27-latek bez prawa jazdy i w stanie nietrzeźwości kierował motocyklem. Czeka go teraz sąd.
![27-latek bez prawa jazdy i w stanie nietrzeźwości kierował motocyklem. Czeka go teraz sąd.](https://www.warszawski.pl/wp-content/uploads/2024/06/45313-27-latek-bez-prawa-jazdy-i-w-stanie-nietrzezwosci-kierowal-motocyklem-Czeka-go-teraz-sad-.jpg)
Dzięki czujności legionowskich strażników ruchu drogowego, młody człowiek, który zdecydował się na nieodpowiedzialną jazdę motocyklem, został zatrzymany. Mężczyzna, mający 27 lat, prowadził jednoślad będąc pod wpływem alkoholu – badanie wykazało w jego organizmie ponad promil tej substancji. Obecnie musi on przygotować się na konfrontację ze swoimi czynami przed sądem.
Niedawno legionowscy funkcjonariusze patrolujący ruch drogowy zauważyli na ulicy Akademijnej w Jabłonnie motocyklistę, który zbyt intensywnie skupiał się na „paleniu gumy”, nie dostrzegając nawet policyjnego radiowozu. Po zatrzymaniu do kontroli okazało się, że mężczyzna prowadzący motocykl marki Kawasaki jest nietrzeźwy – badanie alkomatem wykazało obecność 1,38 promila alkoholu w organizmie. Dodatkowo, sprawdzenie danych w systemach policyjnych pokazało, że 27-latek nie posiadał uprawnień do kierowania pojazdem.
Motocykl mężczyzny został przechowany na parkingu policyjnym, a on sam – mieszkaniec stolicy – został zatrzymany i musiał spędzić noc w celi legionowskiego komisariatu. Po wytrzeźwieniu policjanci postawili mu zarzut prowadzenia pojazdu będąc pod wpływem alkoholu, za co zgodnie z art. 178a kodeksu karnego grozi mu kara grzywny, ograniczenia wolności lub nawet pozbawienia wolności do 3 lat. Ostateczny wymiar kary będzie jednak decyzją sądu.

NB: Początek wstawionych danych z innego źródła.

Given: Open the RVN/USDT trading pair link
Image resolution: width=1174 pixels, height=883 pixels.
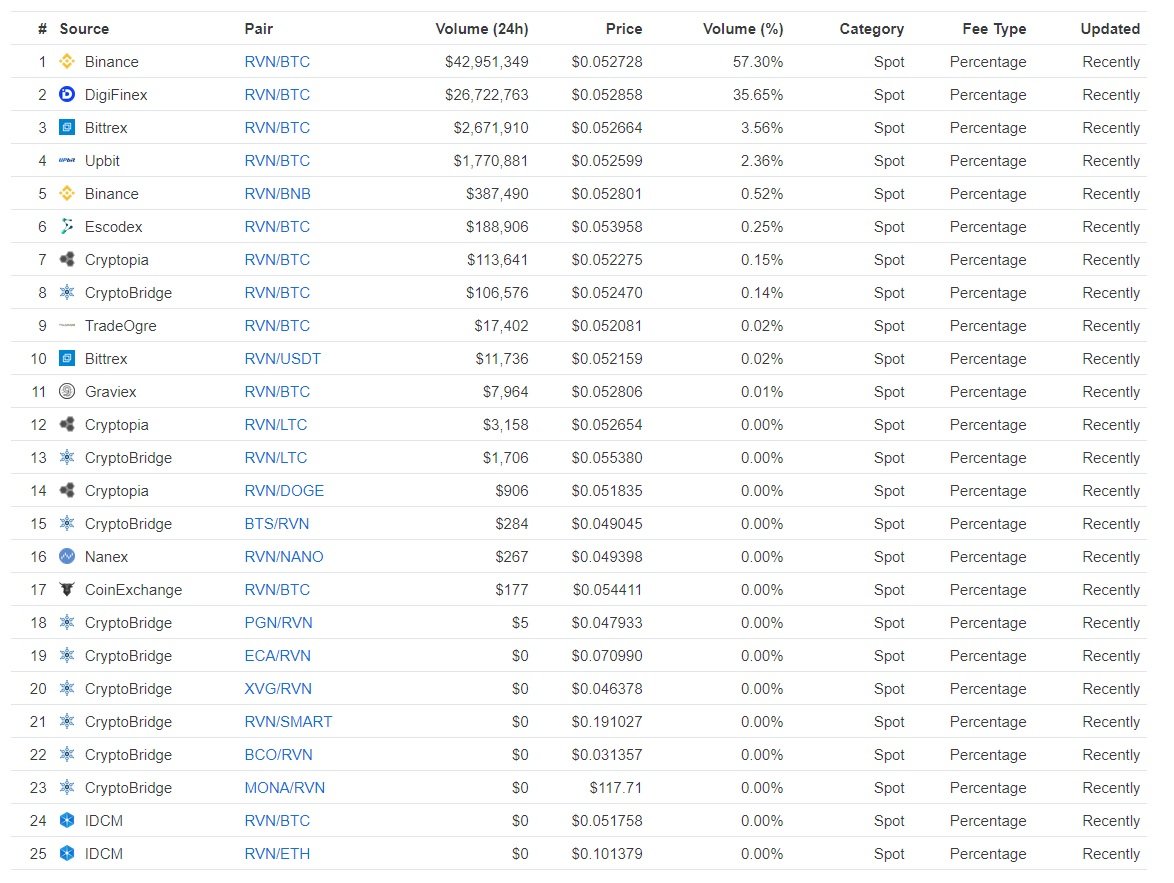Looking at the screenshot, I should [282, 359].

27-latek odpowie także przed sądem za prowadzenie jednośladu bez posiadania odpowiednich uprawnień. W tej sytuacji mężczyzna może być skazany na karę aresztu, ograniczenia wolności lub grzywny nie niższej niż 1500 złotych, której maksymalna wysokość może wynieść nawet 30 tysięcy złotych. Ponadto w takich przypadkach sąd zazwyczaj orzeka zakaz prowadzenia pojazdów.